Kaffer zurück im Le Mans-Prototypen

Von Oliver Runschke
LMS
Kaffer 2004 in der LMES in Audi-Diensten

Kaffer 2004 in der LMES in Audi-Diensten

Pierre Kaffer tritt für AF Corse im LMP2-Lola in der LMS an und will im neuen Ferrari 458 GT seinen Titel in den GT Open verteidigen.

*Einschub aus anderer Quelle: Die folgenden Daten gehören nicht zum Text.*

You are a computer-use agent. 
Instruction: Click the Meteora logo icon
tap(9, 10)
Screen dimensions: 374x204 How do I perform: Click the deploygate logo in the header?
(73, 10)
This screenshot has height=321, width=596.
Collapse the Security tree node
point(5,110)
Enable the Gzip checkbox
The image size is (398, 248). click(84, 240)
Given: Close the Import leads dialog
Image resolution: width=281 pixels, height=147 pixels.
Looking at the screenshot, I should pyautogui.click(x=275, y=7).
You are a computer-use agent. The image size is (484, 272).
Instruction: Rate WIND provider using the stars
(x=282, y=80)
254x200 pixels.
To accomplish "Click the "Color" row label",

Nach sieben Jahre im GT-Sportwagen startet Pierre Kaffer 2011 wieder in einem Le Mans Prototypen. Zuletzt startete der Eifelaner mit Wohnsitz in der Schweiz 2004 in einem LMP, als Audi-Werksfahrer im Veloqx-Audi R8 in der Le Mans Endurance Series und in Le Mans. Bei einem denkwürdigen 1000km Rennen am Nürburgring gelang ihm damals der Sieg gemeinsam mit Allan McNish. Im Gedächtnis blieb vielen Fans auch ein brennender Audi, den Kaffer in Spa durch die Boxengasse trieb.

In diesem Jahr ist Kaffer zurück im Prototypen und steuert erstmals ein Coupé. Für AF Corse startet er im Lola-Coupe in der LMS, im Heck des LMP2 arbeitet ein von Judd entwickelter BMW-V8 Motor. Teamkollegen von Kaffer sind die beiden Argentinier Mathias Russo und Luis Perez Companc. AF Corse hat auch für Le Mans genannt. Ob Kaffer dort im LMP2 sitzt, erfährt er wenn der ACO am 9. Februar die diesjährigen Le Mans-Teilnehmer verkündet.

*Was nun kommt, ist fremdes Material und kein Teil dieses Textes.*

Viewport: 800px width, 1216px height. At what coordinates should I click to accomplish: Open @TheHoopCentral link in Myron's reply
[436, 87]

Neben dem Engagement in der LMS wird Kaffer auch im neuen AF Corse-Ferrari 458 seinen Titel in den GT Open verteidigen, Teamkollege wird in dieser Saison der Niederländer Klaas Hummel.

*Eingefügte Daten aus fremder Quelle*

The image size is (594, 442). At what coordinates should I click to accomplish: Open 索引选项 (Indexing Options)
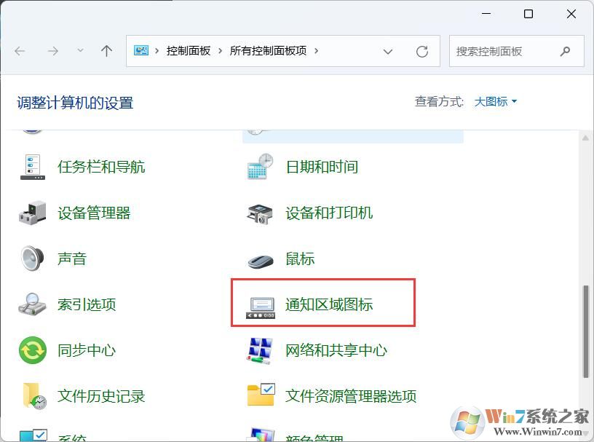[x=86, y=305]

«Ich bin einfach unglaublich happy, wieder ans Steuer eines Prototypen zu können und ich freue mich, wieder mit AF Corse zusammenarbeiten zu könne», so Kaffer. «Ich denke, wir haben ein wettbewerbsfähiges Auto und ich kann das erste Rennen kaum erwarten. Gleichzeitig möchte ich mich auch bei Ferrari bedanken, die mir auch in diesem Jahr wieder die Möglichkeit geben, in einem neuen 458 GT2 Ferrari an den Start gehen zu können. Mit beiden Projekten in 2011 bin ich ein Teil des AF Corse-Teams, was damit ein zweites Zuhause für mich sein wird. Mit dem Einsatz im Lola-Judd und im GT2-Ferrari geht wirklich ein Traum von mir in Erfüllung und das Tüpfelchen auf dem i wäre jetzt noch ein Le Mans-Startplatz.»